Based on the mean of two measurements of SAL with a 6-month interval, all enrolled patients were stratified into four equal-sized groups for statistical analysis.
All blood samples were drawn from the arterial end of the vascular access immediately before initiating the midweek HD session and were then centrifuged and stored at −80°C until analysis. The biochemical parameters which might influence the mortality of MHD patients were examined using an automatic chemistry analyzer, including hemoglobin, albumin, creatinine, ferritin, calcium, phosphate, intact parathyroid hormone (iPTH), and cholesterol. Serum high-sensitivity C-reactive protein (hsCRP) concentrations were measured by immunonephelometry (Nanopia CRP; Daiichi Inc., Tokyo, Japan), with a detection limit of 0.15 mg/L. The normalized protein catabolic rate was calculated using validated equations and normalized to actual body weight.11 The dialysis clearance of urea was expressed as Kt/V urea as described by Daugirdas et al.10 Serum calcium levels were corrected using the serum albumin levels and the following formula: corrected calcium (mg/dL) = serum calcium (mg/dL) +0.8× (4.0 − serum albumin [g/dL]).

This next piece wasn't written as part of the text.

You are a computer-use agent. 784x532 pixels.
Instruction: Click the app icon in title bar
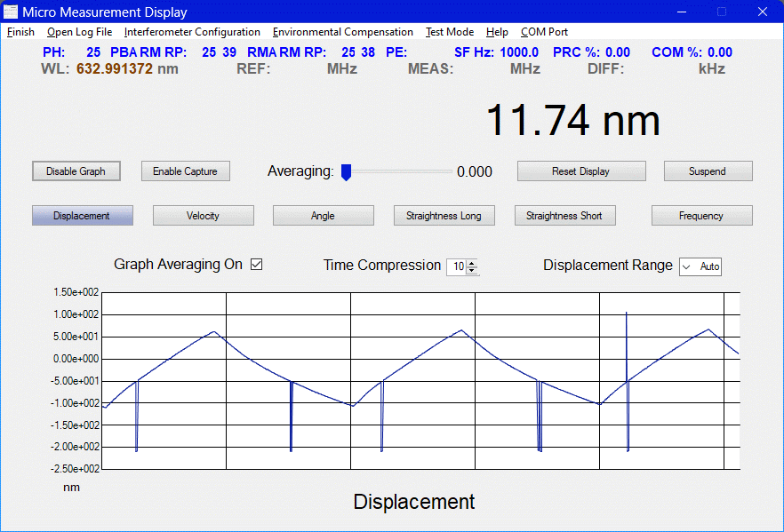pos(11,12)

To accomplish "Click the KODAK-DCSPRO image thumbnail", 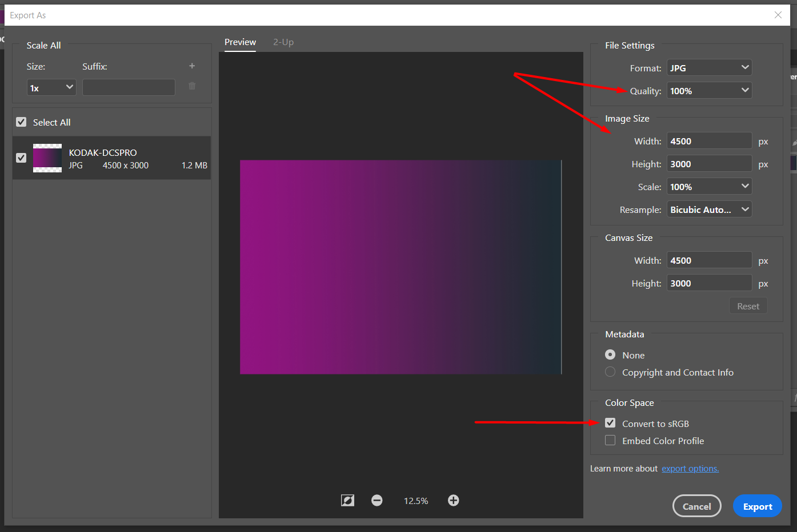I will click(47, 158).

All patients were followed up for at least 1 year after the initial assessment. All deaths during the follow-up period were reviewed. Physicians who were not involved in this study assigned the underlying causes of death. The outcomes were categorized as cardiovascular-related death, infection-related death, or other-cause death. Cardiovascular death was defined as an event of arrhythmia, acute or subacute ischemic heart disease, congestive heart failure, intracerebral hemorrhage, occlusion of cerebral arteries, or sudden death. For patients who died in the hospital, cardiovascular events or infections that occurred during the follow-up were obtained from the discharge diagnosis and death certificates in the charts. For patients who died outside the hospital, family members were interviewed by telephone to ascertain the circumstances. All other patients were classified as transferred to long-term peritoneal dialysis, recipient of renal transplant, or transferred to another facility while remaining on MHD.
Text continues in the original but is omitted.